下に示す、セメント供試体の比抵抗値の経時変化についての文章を、最後の文の後から書き継いでください。

▶ _ページ抜粋_
────────

図4は、普通ポルトランドセメントの養生期間5日の供試体の通電深さ毎の比抵抗値の経時変化を示すグラフ、図5は2種類のセメントの2種類の養生期間(7日と28日)の各供試体の2種類の通電深さ(5mmと70mm)の比抵抗値の経時変化を示すグラフ、図6は普通ポルトランドセメントの5種類(1日、3日、5日、7日、28日)の養生期間の各供試体の通電深さ5mmの比抵抗値の経時変化を示すグラフ、図7は普通ポルトランドセメントの5種類(1日、3日、5日、7日、28日)の養生期間の各供試体の通電深さ50mmの比抵抗値の経時変化を示すグラフ、図8は2種類のセメントの各養生期間の供試体10個の真空吸水面積率と各供試体の通電深さ50mmの脱型直前の比抵抗値の関係を示すグラフ、を各々示す。

────────

▶ _保存済みデータ_

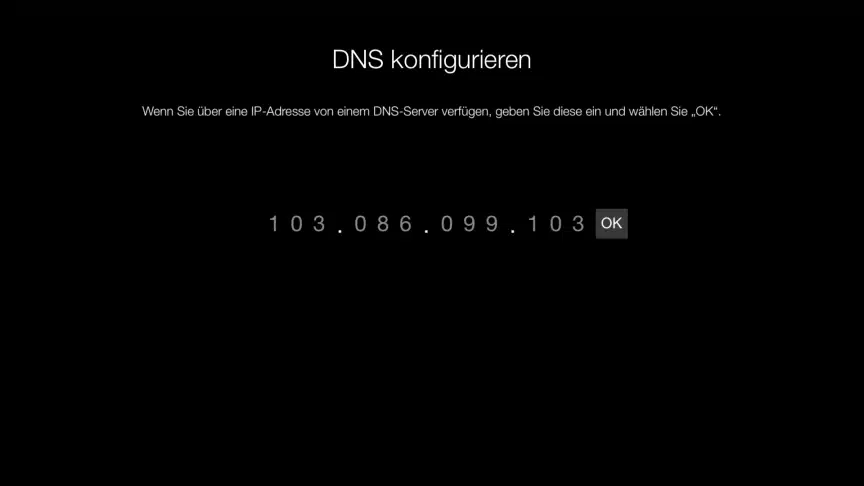
Task: Select digit "6" in second octet 086
Action: pos(406,224)

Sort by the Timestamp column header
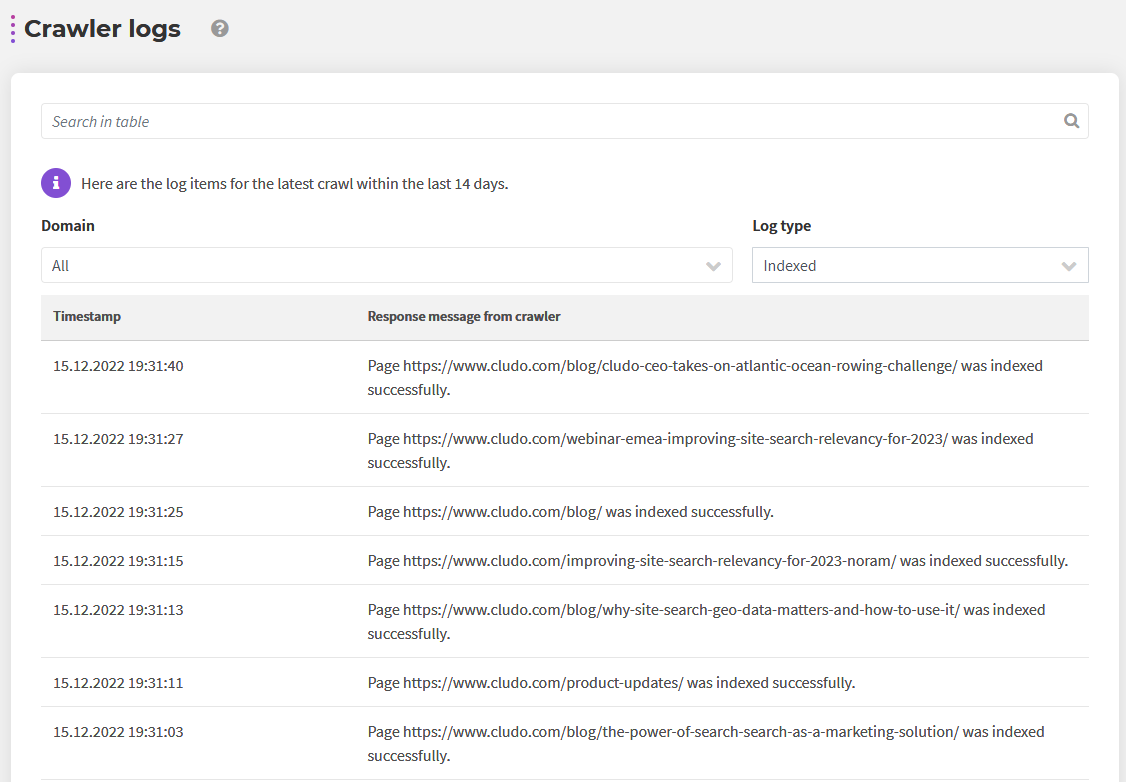pos(86,316)
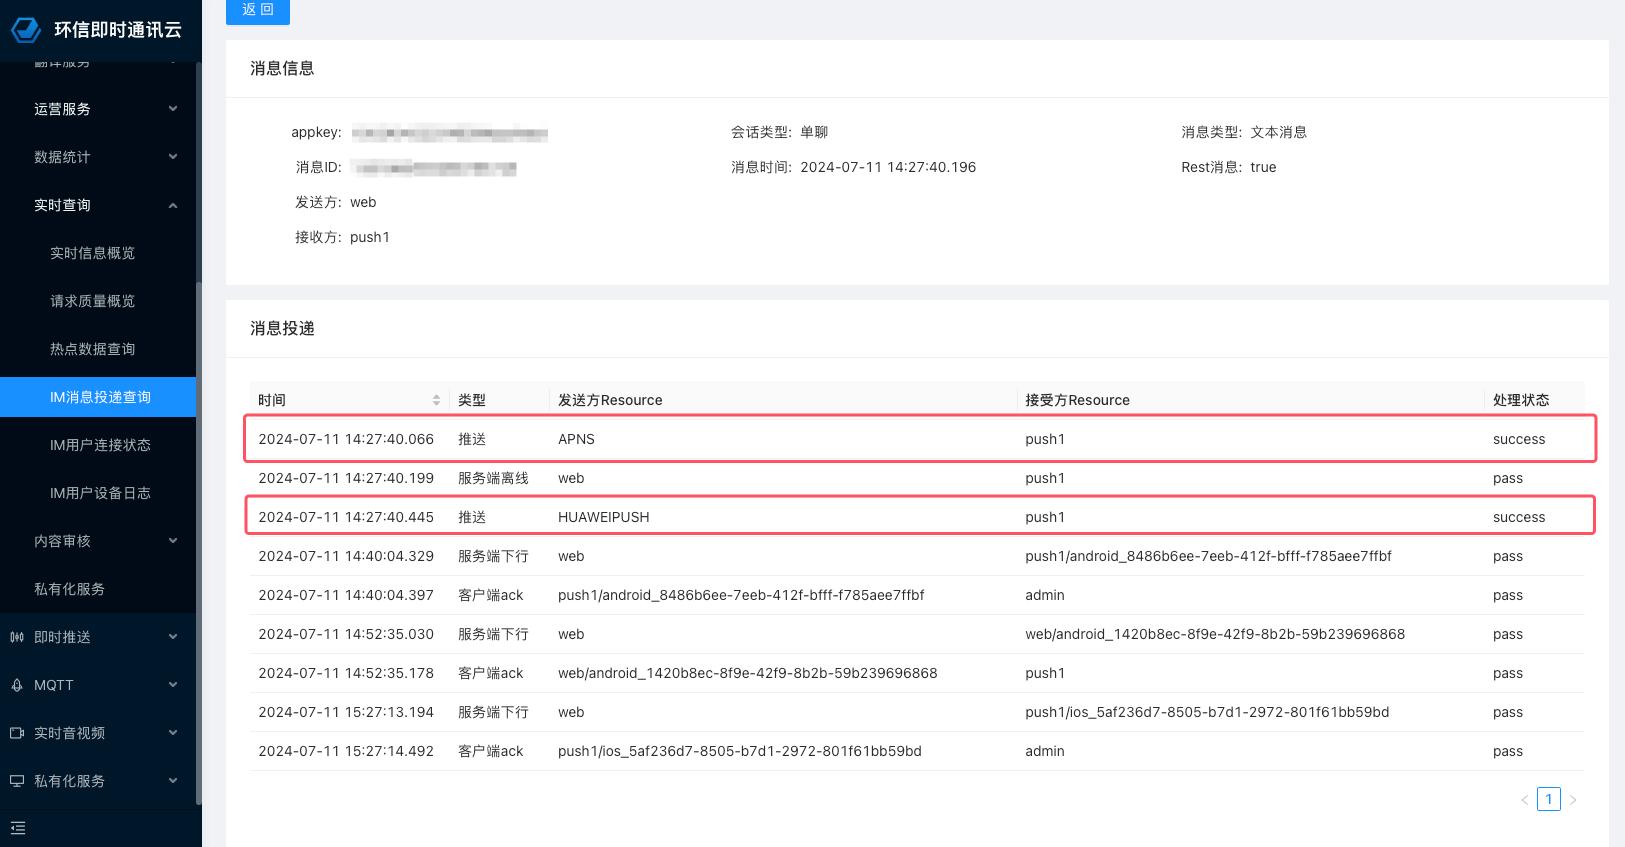1625x847 pixels.
Task: Go to next page arrow
Action: point(1573,800)
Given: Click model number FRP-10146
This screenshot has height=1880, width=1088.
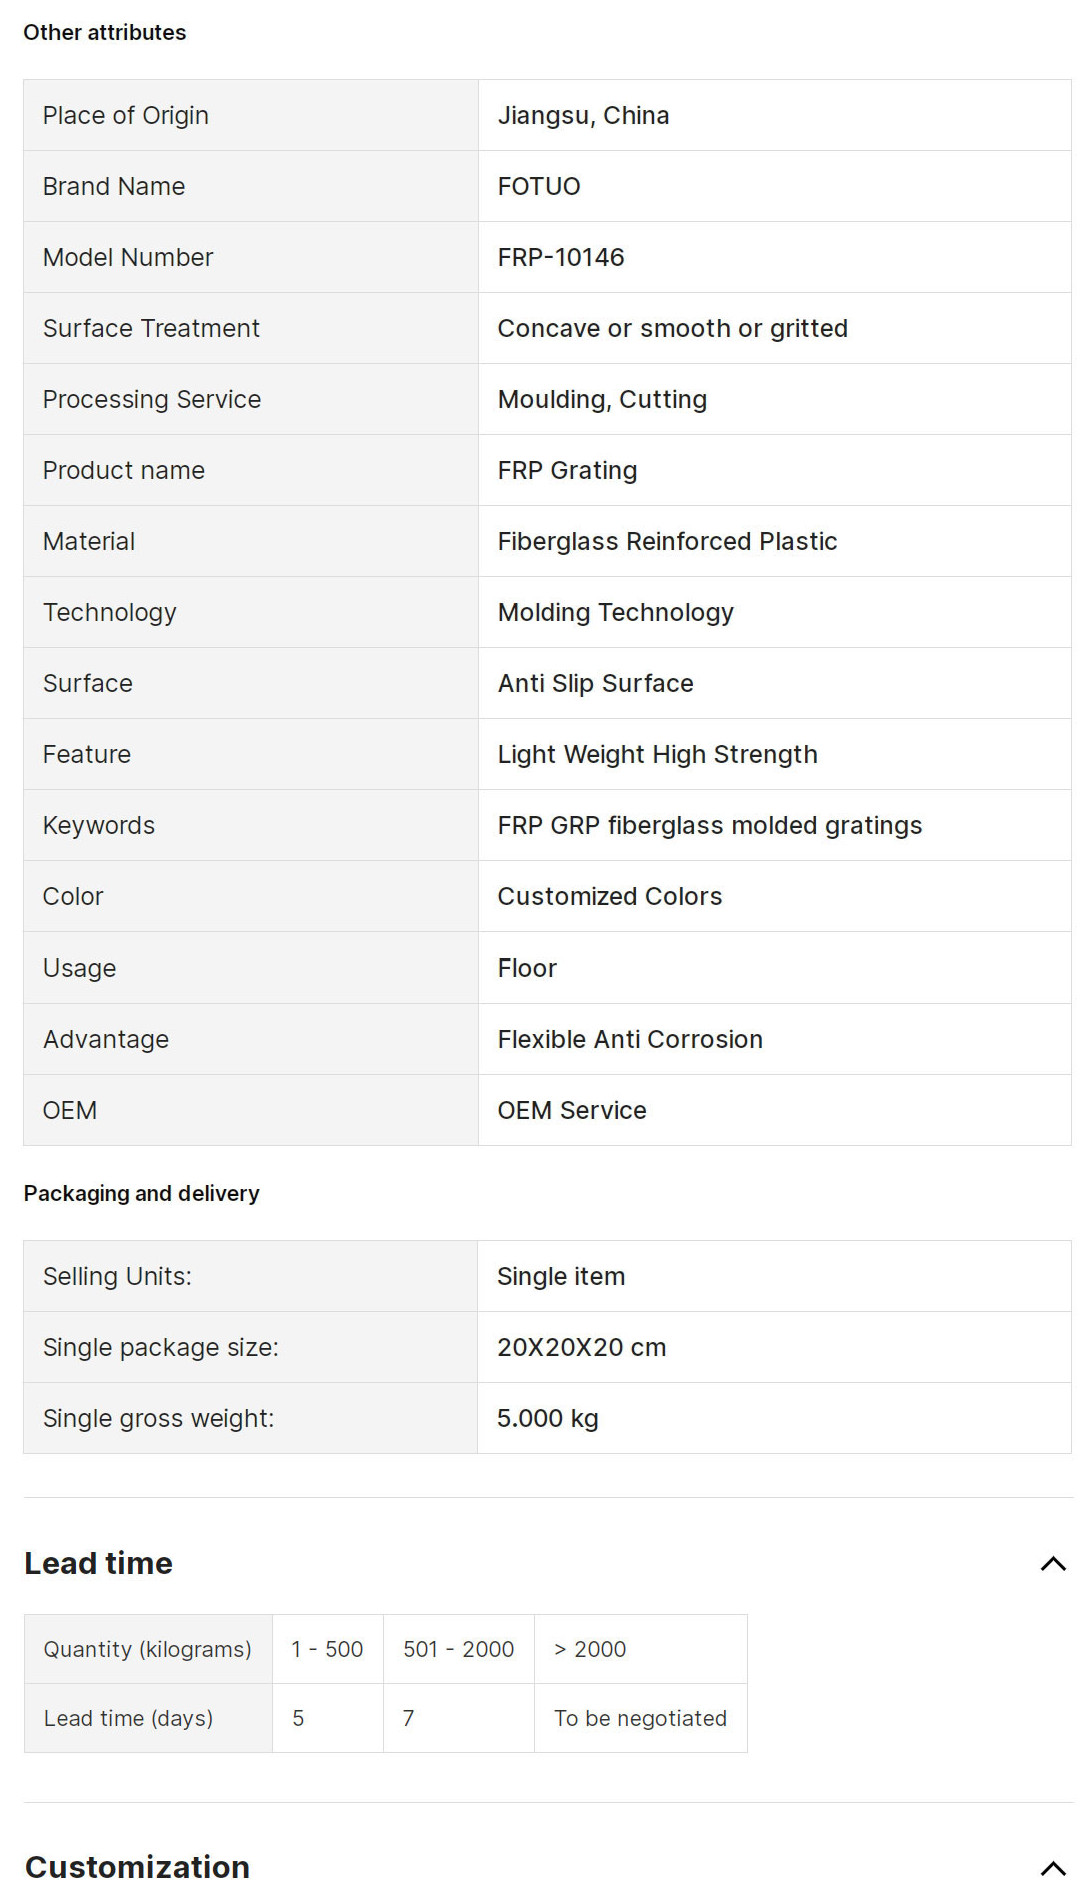Looking at the screenshot, I should coord(561,258).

────────

▶ _回答_
【0072】
図4に示すグラフからは、養生終了の5日間の比抵抗値はどの深さでも同様な値であるが、脱型後、コンクリート表面に近いほど比抵抗値が増大していることが判る。即ち、通電深さ5mm、10mm、20mm、30mmでは、外気からの乾燥の影響を受け、50mmと70mmでは乾燥の影響を受けていないことが判る。
【0073】
図5に示すグラフからは、養生期間7日の通電深さ5mmでは、2種類のセメントが同様の比抵抗値を示しているが、脱型後はコンクリート表面からの乾燥の影響を受け比抵抗値が増加していることが判る。特に、高炉セメントB種(BB)は、高炉スラグ微粉末が混和されていることから水和反応が遅延し、乾燥の影響を受けたため、普通ポルトランドセメント(N)に比べて比抵抗値がより増加している。
一方、養生期間28日の通電付加70mmでは、2種類のセメントのいずれもが比抵抗値の急激な増加がみられないことが判る。
図5に示すグラフから、本実験例の配合においては、水和反応によって増加する比抵抗値は3kΩ・m程度であると判定することができる。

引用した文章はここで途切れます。